The US Environmental Protection Agency (EPA) has proposed far-reaching emission reductions for new passenger cars and commercial vehicles. Specifically, car emissions are to be reduced by 56 per cent by 2032 – which could probably only be achieved with significantly more electric vehicles.
According to various US media reports, the agency itself assumes that in ten years two out of three new cars in the USA will be purely electrically powered. As Reuters writes, the proposal, if adopted later, “represents the most aggressive US vehicle emissions reduction plan to date, requiring 13% annual average pollution cuts”.
According to the reports, the EPA estimates that it would cost about $1,200 more per vehicle to meet the proposed targets. For customers, it is expected to be cheaper overall, despite the higher initial cost, saving an average of more than $9,000 in fuel, maintenance and repair costs over an eight-year period. Extrapolating to fleet targets, the rules for model years 2027-2032 are expected to save more than nine billion tonnes of CO2 during their use into 2055.
“These standards are very ambitious and follow the sense of urgency that the president and this administration have in addressing the climate crisis,” EPA Administrator Michael Regan told Reuters. But he would not commit to a date for an internal combustion vehicle phase-out. The proposal is a “performance-based standard” and not an EV mandate, he said.
While the EPA does not set annual sales quotas, under the Clean Air Act it can limit the pollution created by the total number of cars a manufacturer sells. The EPA can set this limit so that it can only be achieved with a certain percentage of zero-emission vehicles.

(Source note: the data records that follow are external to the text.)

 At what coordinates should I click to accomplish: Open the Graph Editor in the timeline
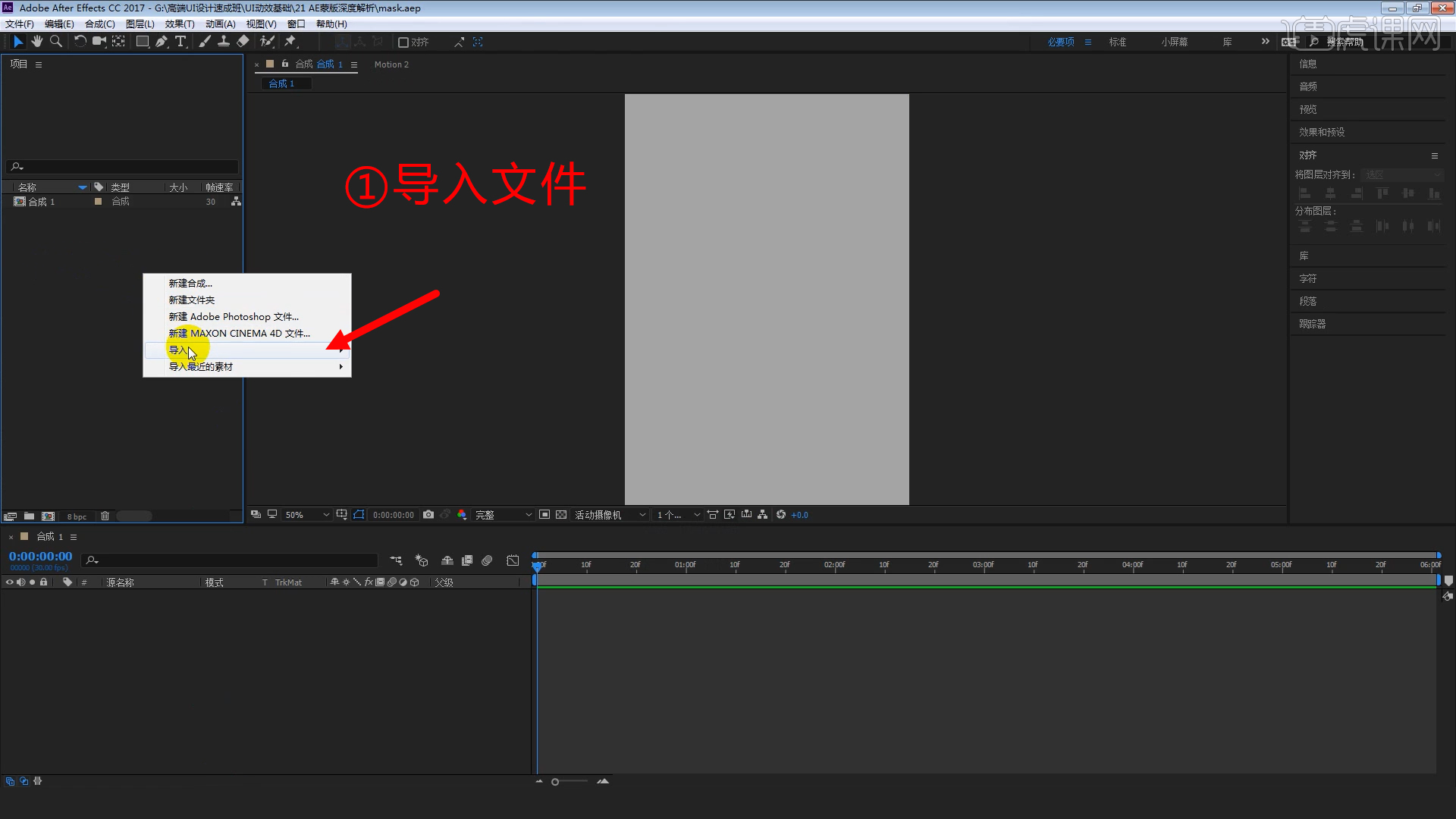(x=513, y=560)
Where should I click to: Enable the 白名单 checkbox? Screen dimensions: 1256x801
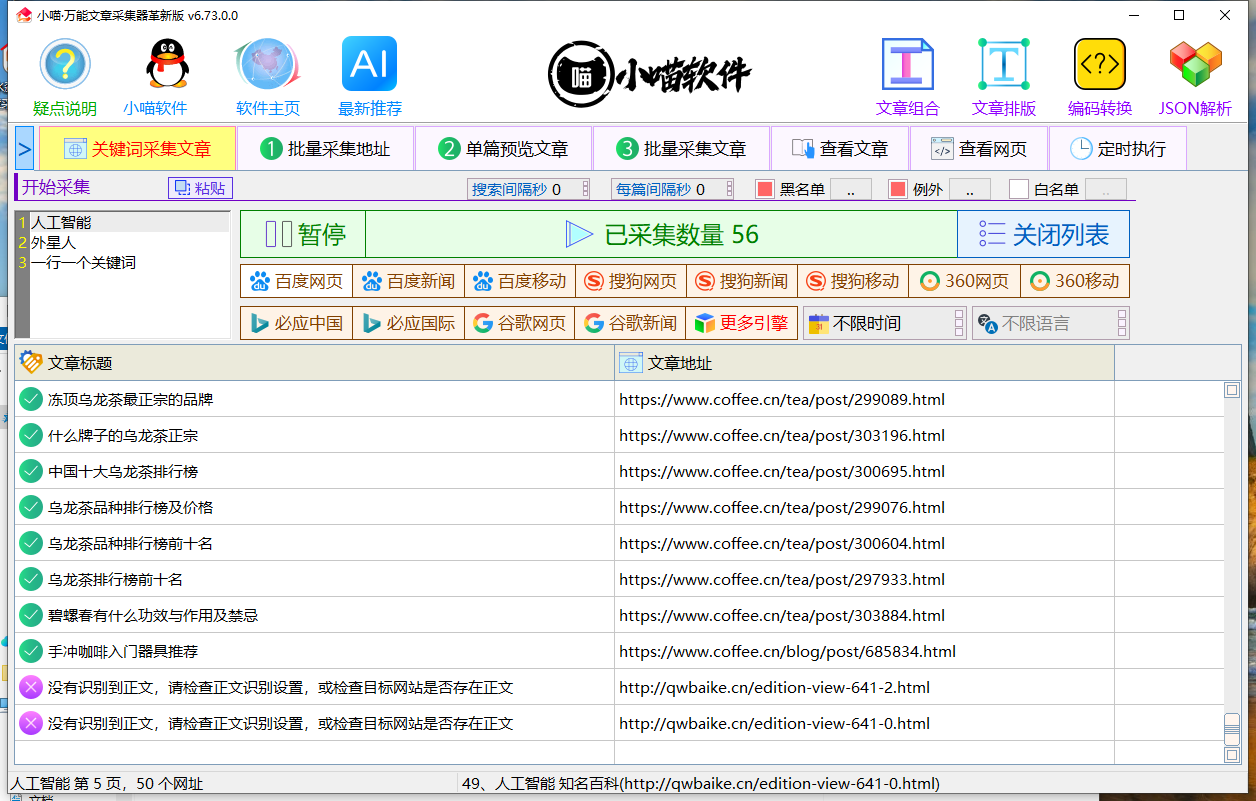(1018, 189)
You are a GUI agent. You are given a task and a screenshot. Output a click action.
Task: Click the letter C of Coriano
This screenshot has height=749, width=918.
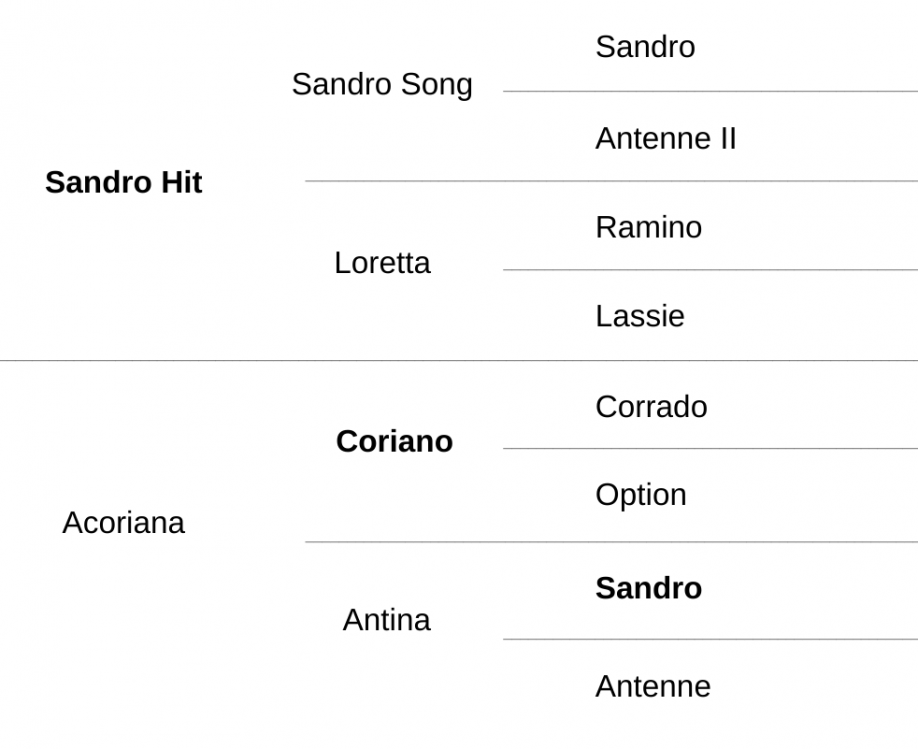click(x=347, y=441)
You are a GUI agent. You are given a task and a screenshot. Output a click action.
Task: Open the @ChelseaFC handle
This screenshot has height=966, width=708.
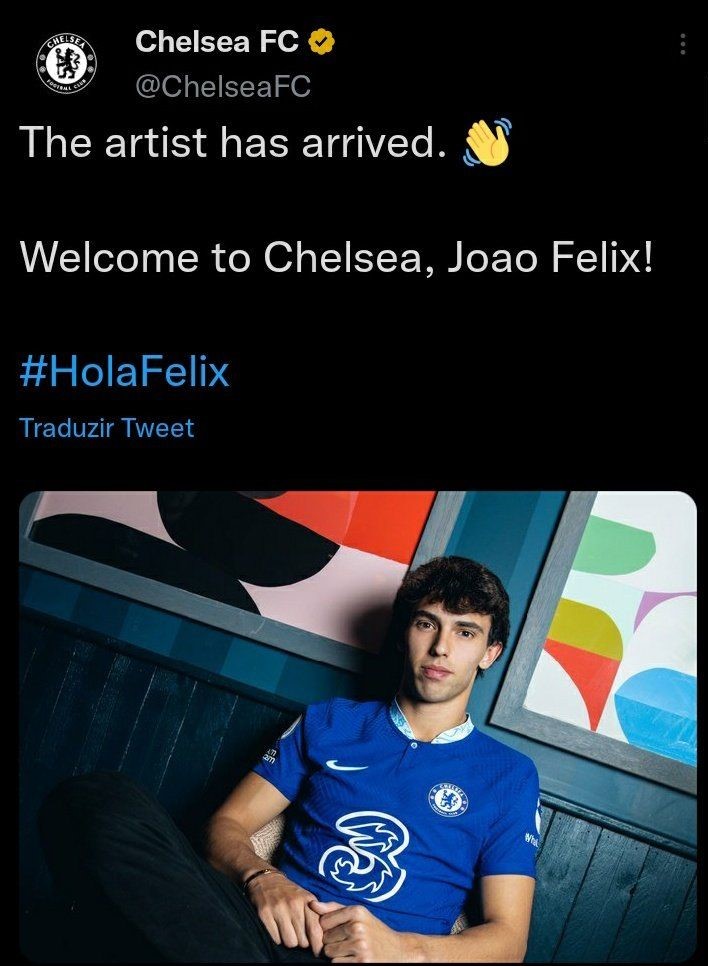coord(222,87)
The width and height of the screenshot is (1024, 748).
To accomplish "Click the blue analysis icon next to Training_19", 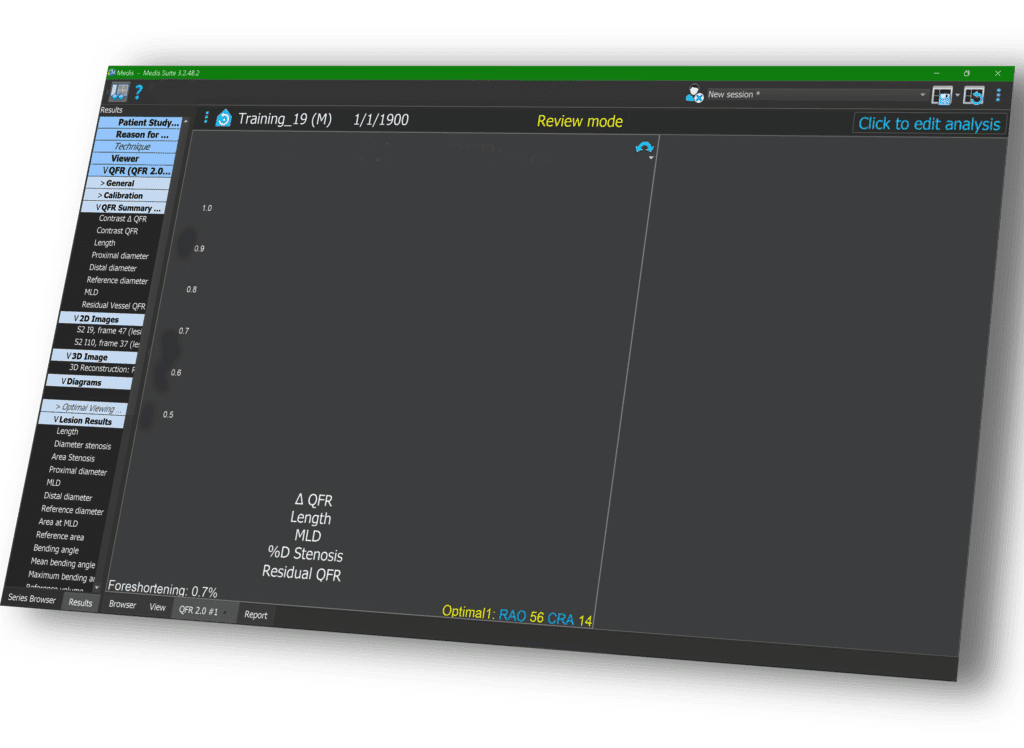I will point(223,119).
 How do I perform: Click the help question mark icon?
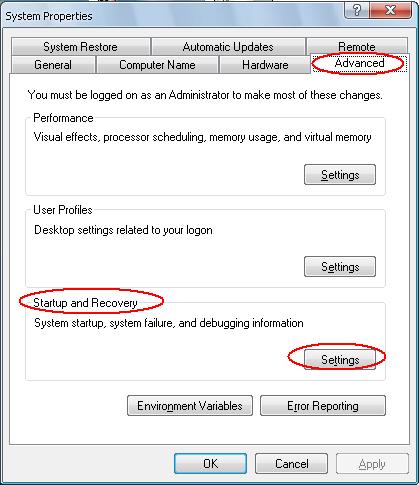pos(357,10)
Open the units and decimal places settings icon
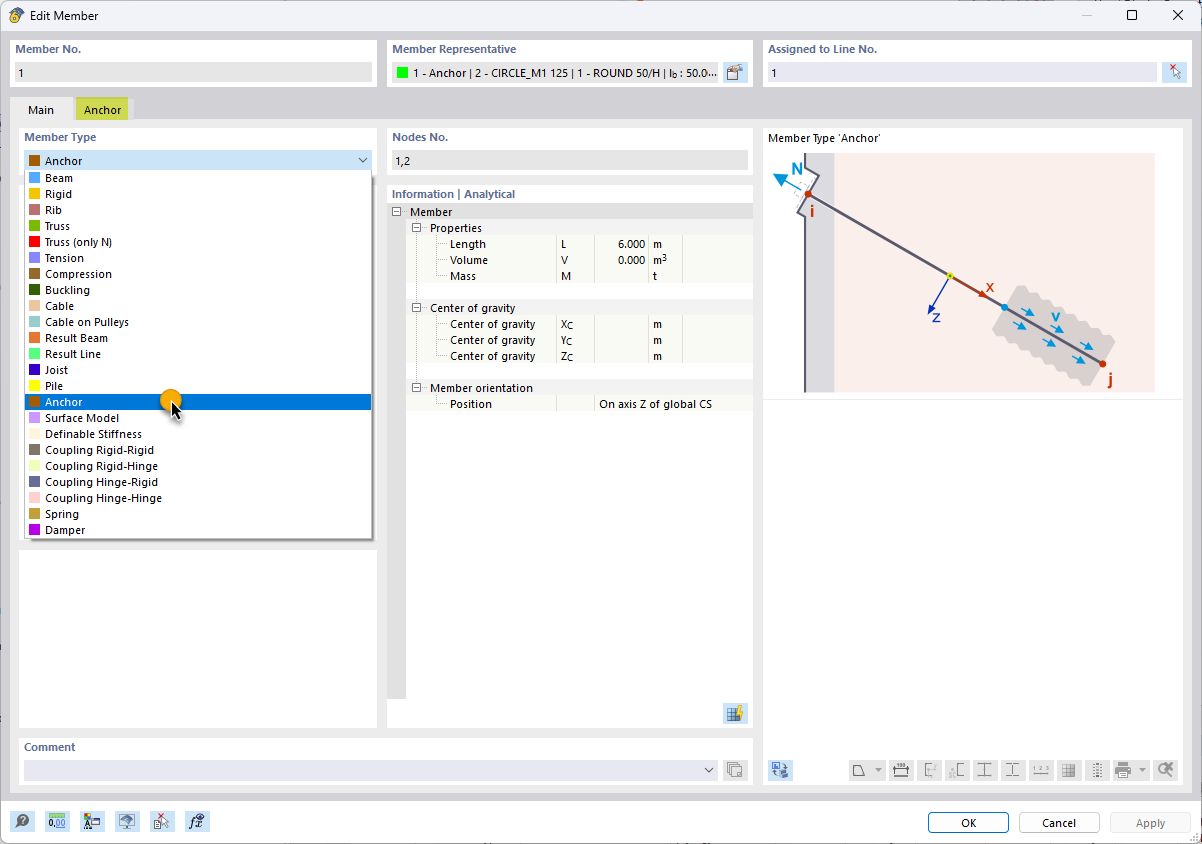The height and width of the screenshot is (844, 1202). [x=57, y=821]
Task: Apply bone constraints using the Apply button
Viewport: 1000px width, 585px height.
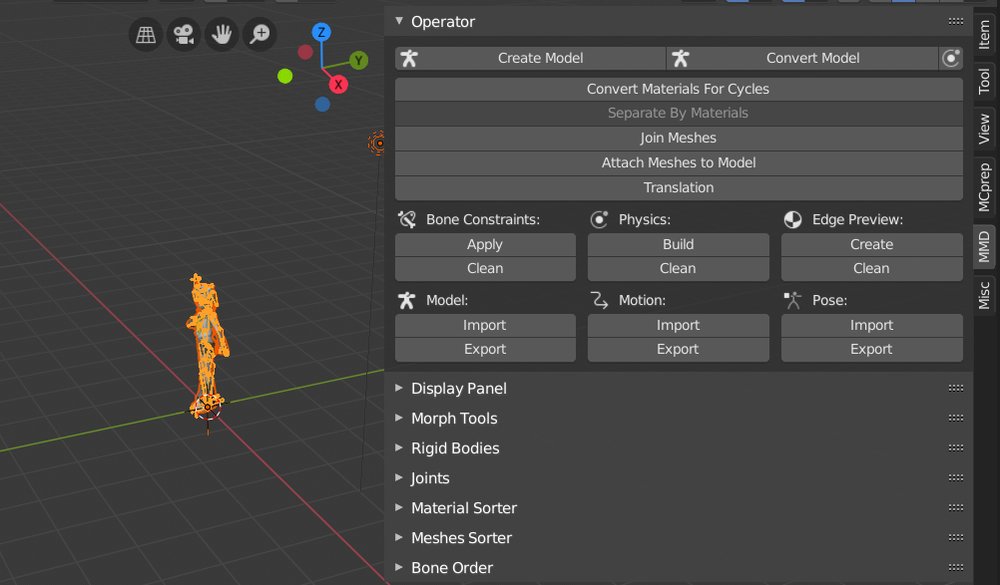Action: [485, 244]
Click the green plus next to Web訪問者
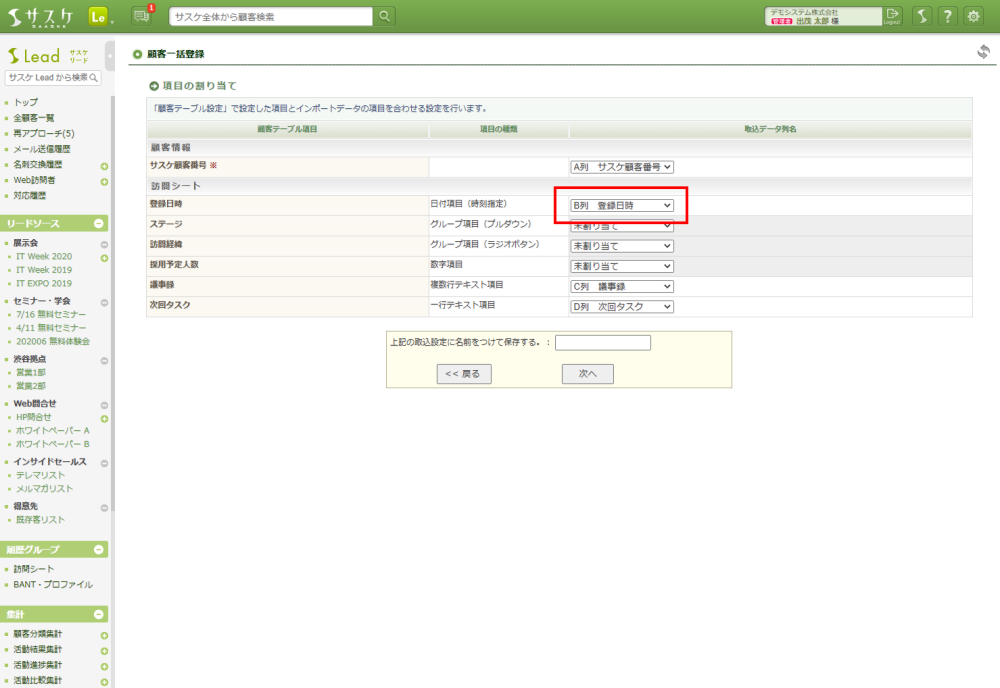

From these pollution standards and the known emissions of today’s vehicles, the EPA itself derives how many electric vehicles would be necessary to meet the targets. For 2030, the EPA itself assumes that carmakers will have to achieve 60 per cent of their sales with electric cars; in 2032, the figure should be 67 per cent. By comparison, in 2022, 5.8 per cent of all 13.8 million new cars in the US were purely electric.
Initial reactions to the proposal are mixed. Dan Becker, director of the Safe Climate Transport Campaign, even called for stricter targets. However, the EPA proposal even goes beyond US President Joe Biden’s goal (supported by most car manufacturers) of 50 per cent electric cars by 2030. John Bozzella, CEO of the Alliance for Automotive Innovation, which represents GM, Toyota and Volkswagen, among others, was correspondingly cautious. “A lot has to go right for this massive – and unprecedented – change in our automotive market and industrial base to succeed,” Bozzella is quoted as saying. “Factors outside the vehicle, like charging infrastructure, supply chains, grid resiliency, the availability of low carbon fuels and critical minerals will determine whether EPA standards at these levels are achievable.”
In addition, the EPA has also put forward proposals for commercial vehicles. According to the proposal, 50 per cent of buses and refuse collection vehicles are to be electric by 2032. For short-haul tractors, the quota is to be 35 per cent, and for long-haul trucks 25 per cent.